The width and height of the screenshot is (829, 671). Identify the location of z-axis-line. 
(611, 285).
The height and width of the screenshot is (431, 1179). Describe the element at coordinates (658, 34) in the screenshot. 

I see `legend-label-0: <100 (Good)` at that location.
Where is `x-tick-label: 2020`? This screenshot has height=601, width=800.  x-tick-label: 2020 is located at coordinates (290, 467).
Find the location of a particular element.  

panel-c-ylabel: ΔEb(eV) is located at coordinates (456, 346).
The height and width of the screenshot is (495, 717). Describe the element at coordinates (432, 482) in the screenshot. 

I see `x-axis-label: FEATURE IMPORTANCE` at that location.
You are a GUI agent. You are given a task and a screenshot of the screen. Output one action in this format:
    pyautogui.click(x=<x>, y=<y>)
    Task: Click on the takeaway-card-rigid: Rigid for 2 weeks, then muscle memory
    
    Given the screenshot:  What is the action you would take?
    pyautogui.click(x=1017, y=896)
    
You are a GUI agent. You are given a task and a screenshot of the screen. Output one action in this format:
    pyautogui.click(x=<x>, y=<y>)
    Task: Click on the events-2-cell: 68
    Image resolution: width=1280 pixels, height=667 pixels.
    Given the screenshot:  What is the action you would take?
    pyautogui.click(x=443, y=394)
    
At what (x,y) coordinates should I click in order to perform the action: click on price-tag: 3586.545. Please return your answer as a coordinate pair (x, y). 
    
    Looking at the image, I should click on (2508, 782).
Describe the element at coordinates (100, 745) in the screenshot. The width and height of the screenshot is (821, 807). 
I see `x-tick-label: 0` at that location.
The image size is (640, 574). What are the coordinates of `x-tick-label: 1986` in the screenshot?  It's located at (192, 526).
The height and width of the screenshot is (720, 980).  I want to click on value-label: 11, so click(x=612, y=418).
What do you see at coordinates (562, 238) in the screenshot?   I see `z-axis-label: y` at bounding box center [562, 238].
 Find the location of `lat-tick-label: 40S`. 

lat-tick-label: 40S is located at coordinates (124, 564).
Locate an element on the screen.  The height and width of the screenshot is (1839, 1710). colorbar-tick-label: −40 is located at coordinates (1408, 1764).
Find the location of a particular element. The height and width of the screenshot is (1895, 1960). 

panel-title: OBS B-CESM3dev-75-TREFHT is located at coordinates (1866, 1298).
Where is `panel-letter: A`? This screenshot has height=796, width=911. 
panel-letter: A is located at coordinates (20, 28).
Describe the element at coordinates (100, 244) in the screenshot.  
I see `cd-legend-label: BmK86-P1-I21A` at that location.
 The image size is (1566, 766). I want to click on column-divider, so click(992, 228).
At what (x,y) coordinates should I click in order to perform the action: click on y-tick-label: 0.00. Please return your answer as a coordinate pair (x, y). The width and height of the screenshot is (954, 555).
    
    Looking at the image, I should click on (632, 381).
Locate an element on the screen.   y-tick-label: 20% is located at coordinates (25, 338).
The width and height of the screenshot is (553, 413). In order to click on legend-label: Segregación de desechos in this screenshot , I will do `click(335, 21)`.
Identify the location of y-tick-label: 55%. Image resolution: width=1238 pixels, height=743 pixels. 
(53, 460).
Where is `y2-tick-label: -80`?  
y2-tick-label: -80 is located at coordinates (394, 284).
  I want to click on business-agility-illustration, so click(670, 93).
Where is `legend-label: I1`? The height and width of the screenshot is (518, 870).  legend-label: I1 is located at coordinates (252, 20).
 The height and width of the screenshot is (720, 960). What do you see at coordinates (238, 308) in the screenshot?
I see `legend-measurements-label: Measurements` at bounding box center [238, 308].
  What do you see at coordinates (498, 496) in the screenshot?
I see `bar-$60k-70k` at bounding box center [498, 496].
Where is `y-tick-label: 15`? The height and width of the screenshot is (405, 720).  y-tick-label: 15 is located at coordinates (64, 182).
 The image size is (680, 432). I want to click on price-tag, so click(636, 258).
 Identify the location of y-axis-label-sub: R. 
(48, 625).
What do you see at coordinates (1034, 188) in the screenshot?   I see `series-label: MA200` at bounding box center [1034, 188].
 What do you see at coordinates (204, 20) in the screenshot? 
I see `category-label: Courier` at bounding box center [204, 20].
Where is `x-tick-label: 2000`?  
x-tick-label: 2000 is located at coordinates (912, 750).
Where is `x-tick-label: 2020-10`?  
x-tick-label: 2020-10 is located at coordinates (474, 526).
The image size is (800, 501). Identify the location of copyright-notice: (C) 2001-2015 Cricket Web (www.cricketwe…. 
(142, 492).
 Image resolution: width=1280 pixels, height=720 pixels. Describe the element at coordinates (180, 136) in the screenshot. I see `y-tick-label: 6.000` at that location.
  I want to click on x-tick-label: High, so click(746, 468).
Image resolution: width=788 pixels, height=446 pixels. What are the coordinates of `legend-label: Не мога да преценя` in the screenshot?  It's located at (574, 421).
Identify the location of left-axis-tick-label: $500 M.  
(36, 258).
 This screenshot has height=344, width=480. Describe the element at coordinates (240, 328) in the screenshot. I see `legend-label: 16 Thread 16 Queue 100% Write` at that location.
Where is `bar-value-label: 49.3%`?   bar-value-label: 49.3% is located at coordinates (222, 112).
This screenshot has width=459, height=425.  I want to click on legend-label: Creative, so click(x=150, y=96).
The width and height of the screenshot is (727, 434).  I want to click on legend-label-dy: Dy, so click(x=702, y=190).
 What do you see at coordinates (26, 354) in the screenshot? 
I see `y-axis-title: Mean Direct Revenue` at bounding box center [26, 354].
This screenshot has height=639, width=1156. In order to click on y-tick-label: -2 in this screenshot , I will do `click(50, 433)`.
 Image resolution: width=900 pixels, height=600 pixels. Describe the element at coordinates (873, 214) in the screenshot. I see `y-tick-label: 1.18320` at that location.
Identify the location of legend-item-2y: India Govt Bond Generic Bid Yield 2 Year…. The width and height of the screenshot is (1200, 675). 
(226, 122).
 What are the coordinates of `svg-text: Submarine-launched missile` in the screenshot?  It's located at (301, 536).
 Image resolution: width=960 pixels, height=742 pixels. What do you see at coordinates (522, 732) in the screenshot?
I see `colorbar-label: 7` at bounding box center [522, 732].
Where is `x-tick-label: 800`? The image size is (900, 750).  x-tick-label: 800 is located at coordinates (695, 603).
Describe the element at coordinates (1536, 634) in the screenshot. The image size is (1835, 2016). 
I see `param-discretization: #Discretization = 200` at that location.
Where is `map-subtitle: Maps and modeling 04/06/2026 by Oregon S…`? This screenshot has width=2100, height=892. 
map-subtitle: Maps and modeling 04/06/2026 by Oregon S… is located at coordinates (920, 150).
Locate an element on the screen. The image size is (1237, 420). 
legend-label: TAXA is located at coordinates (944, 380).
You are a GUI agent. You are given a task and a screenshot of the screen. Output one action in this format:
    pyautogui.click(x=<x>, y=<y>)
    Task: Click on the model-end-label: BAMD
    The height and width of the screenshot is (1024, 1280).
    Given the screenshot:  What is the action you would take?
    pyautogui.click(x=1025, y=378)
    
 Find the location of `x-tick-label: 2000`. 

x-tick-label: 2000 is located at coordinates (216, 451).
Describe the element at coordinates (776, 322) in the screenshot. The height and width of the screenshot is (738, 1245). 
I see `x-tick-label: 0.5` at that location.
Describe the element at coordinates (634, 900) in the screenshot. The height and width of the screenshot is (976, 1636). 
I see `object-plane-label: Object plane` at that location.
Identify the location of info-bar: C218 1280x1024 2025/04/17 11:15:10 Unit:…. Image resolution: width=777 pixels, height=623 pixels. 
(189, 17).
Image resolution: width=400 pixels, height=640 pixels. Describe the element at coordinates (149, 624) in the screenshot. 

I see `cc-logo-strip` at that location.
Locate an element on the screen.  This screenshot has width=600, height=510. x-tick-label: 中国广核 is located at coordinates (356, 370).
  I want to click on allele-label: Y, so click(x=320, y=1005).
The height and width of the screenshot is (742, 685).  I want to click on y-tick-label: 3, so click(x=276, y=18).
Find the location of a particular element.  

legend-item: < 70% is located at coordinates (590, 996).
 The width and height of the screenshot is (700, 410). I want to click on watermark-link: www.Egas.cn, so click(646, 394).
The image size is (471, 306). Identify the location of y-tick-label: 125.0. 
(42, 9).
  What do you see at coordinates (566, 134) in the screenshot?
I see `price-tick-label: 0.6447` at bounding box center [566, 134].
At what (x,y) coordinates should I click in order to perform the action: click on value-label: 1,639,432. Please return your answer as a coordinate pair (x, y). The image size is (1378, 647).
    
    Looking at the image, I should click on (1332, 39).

------------------------------------------------------------

> [Task details]
Starting with the line that contains "What do you see at coordinates (566, 134)" and continuing to the end of the data, output those lines as a numbered list, with blank lines left out.

> [Response]
1.   What do you see at coordinates (566, 134) in the screenshot?
2. I see `price-tick-label: 0.6447` at bounding box center [566, 134].
3. At what (x,y) coordinates should I click in order to perform the action: click on value-label: 1,639,432. Please return your answer as a coordinate pair (x, y). The image size is (1378, 647).
4.     Looking at the image, I should click on (1332, 39).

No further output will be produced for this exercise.